In a stroke of medical inspiration as bold as it is counterintuitive, scientists are now testing this theory by treating patients with live microscopic eggs or larvae of parasitic worms designed to quell these very afflictions. Several clinical research trials are under way and more are planned. Whether promising early results will lead to treatments for these known or suspected autoimmune conditions—and extend to allergies, type 1 diabetes, and other cases of immune revolt—remains to be seen.

 

Parasitic worms, or helminths, elicit a visceral response from people—in every sense. Worms don’t make for polite dinner conversation and, in industrialized countries, are considered a relic of days thankfully in the past.
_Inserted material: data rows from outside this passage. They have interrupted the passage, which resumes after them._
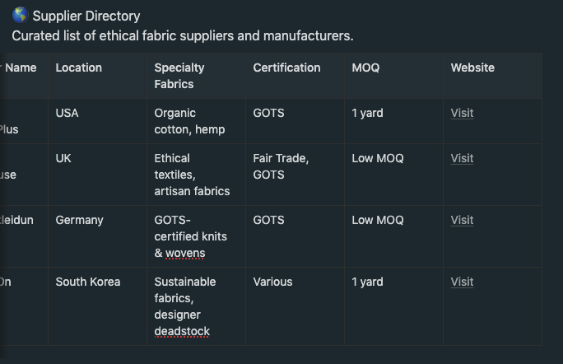The width and height of the screenshot is (563, 364).
Task: Select the UK location cell
Action: tap(63, 158)
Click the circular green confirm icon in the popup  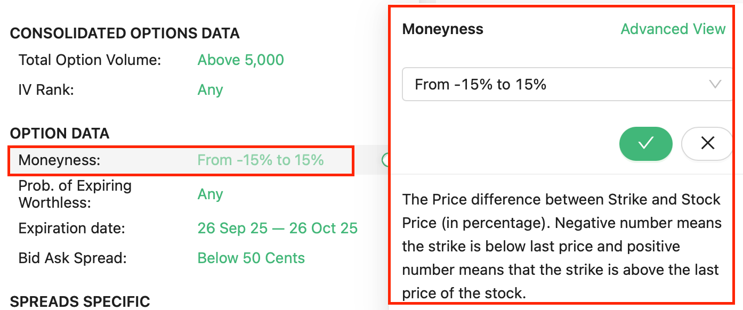(x=645, y=143)
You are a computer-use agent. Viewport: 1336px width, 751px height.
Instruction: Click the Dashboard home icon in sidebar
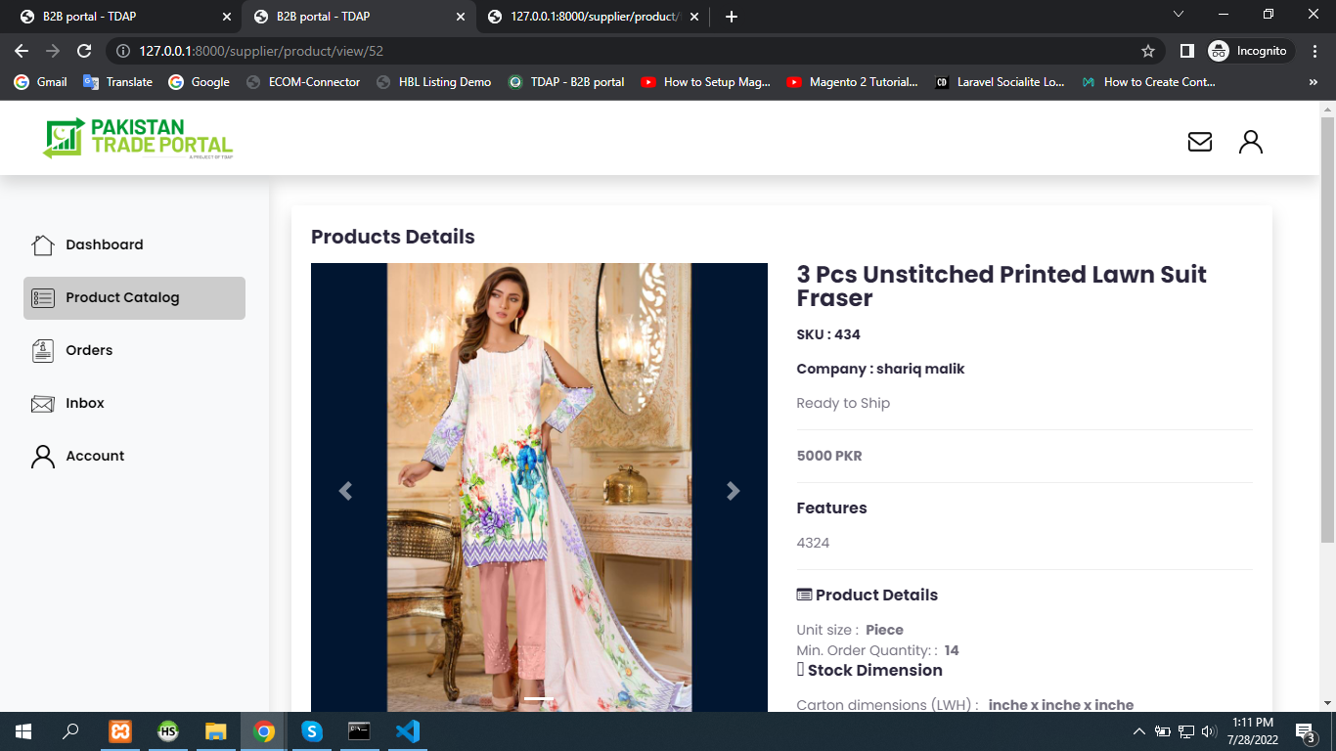pyautogui.click(x=41, y=244)
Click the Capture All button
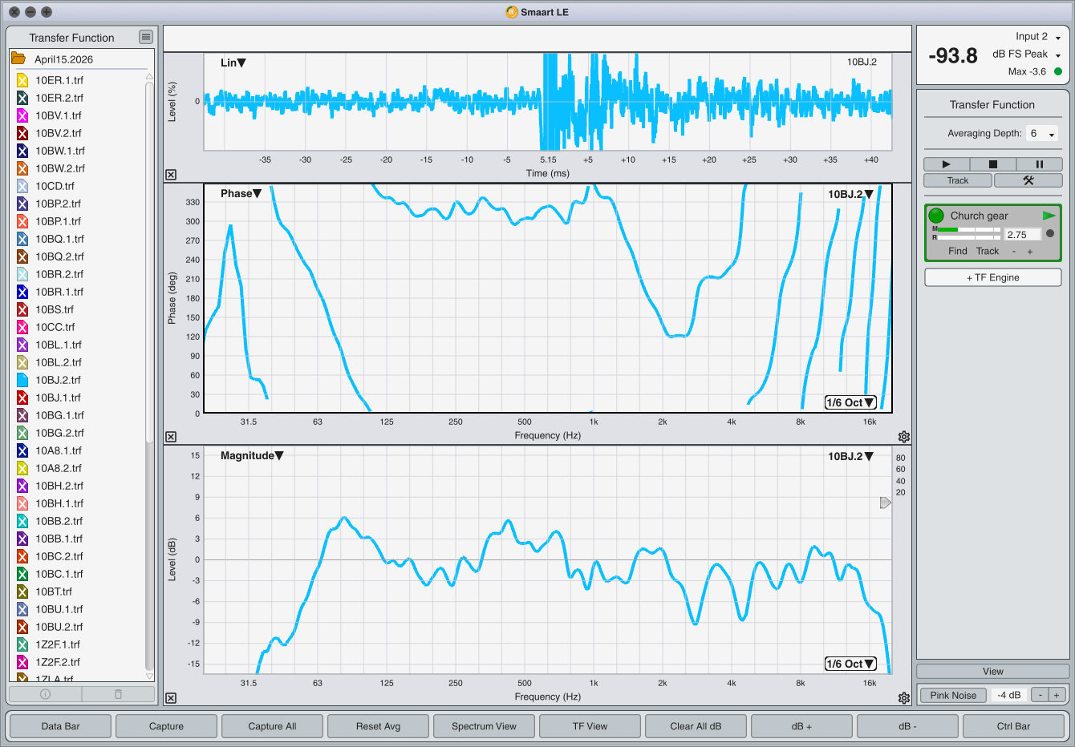The image size is (1075, 747). [272, 726]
The notion that hel­minths are bad guys has been drummed into children of Western nations, as well as their doctors, for several generations. (The Latin name for one hookworm is Necator americanus, meaning “American killer.”)

But helminths have thrived in mammals for millions of years, fine-tuning the parasite act along the way. “These parasites do some harm to the host,” says immunophysiologist Derek McKay of the University of Calgary in Canada. “But if I’m [a parasite] inside a host, at the very least I want the host to reproduce and make more host babies.”